Saturday, 7 December 2013

NSA defends global cellphone tracking as legal

The National Security Agency on Friday said its tracking of cellphones overseas is legally authorized under a sweeping U.S. presidential order. The distinction means the extraordinary surveillance program is not overseen by a secretive U.S. intelligence court but is regulated by some U.S. lawmakers, Obama administration insiders and inspectors general.
Documents obtained from former NSA contractor Edward Snowden showed that the NSA gathers as many as 5 billion records every day about the location data for hundreds of millions of cellphones worldwide by tapping into cables that carry international cellphone traffic. The Washington Post said the collection inadvertently scoops up an unknown amount of U.S. data as well.
The NSA said Friday it was not tracking every foreign phone call and said it takes measures to limit how much U.S. data is collected. The NSA has declined to provide any estimates about the number of Americans whose cellphones it has tracked because they were traveling overseas or their data was irrevocably included in information about foreigners' cellphones.
"It is not ubiquitous," NSA spokeswoman Vanee Vines said in a statement. "NSA does not know and cannot track the location of every cell phone."
Vines said the collection of the global cellphone location data is carried out under the White House order that governs all U.S. espionage, known as Executive Order 12333. That means congressional committees and relevant inspectors general can oversee the program, but the secret court established under the Foreign Intelligence Surveillance Act would not.
A frequent justification for the NSA programs by President Barack Obama and top U.S. intelligence officials is that they are overseen by all three branches of government.
"The NSA claims its collection is incidental, but there is no question it's deliberately engaging in the mass collection of cell phone location data that it knows will inevitably sweep up information on a huge number of innocent Americans," said Catherine Crump, American Civil Liberties Union staff attorney, in a statement. "And, all of this is happening without any supervision by a court."

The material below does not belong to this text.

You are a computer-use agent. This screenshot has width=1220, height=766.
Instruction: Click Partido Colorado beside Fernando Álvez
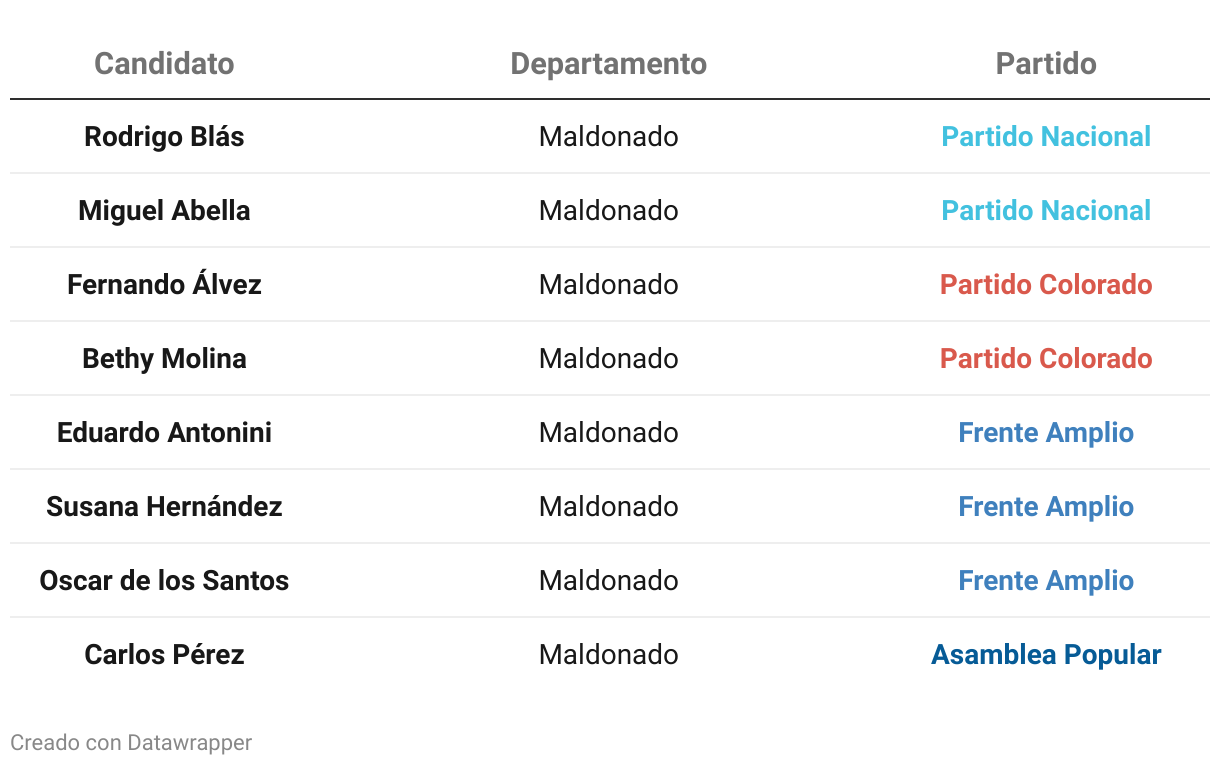tap(1046, 285)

The NSA spokeswoman, Vines, said legal restrictions under the intelligence law still apply to the cellphone tracking. When NSA analysts realize they unintentionally collected an American's information, they would have to separate it when possible or wall it off from the other information, and limit who can access it and how long it is kept.
But an intelligence lawyer told the Post that when U.S. cellphone data are collected, the data are not covered by the Fourth Amendment, which protects Americans against unreasonable searches and seizures.
"FISA authorization would be required for the intentional collection of domestic metadata," Vines said. "This activity is centered on overseas locations." She said no domestic NSA program gathers such geolocation data.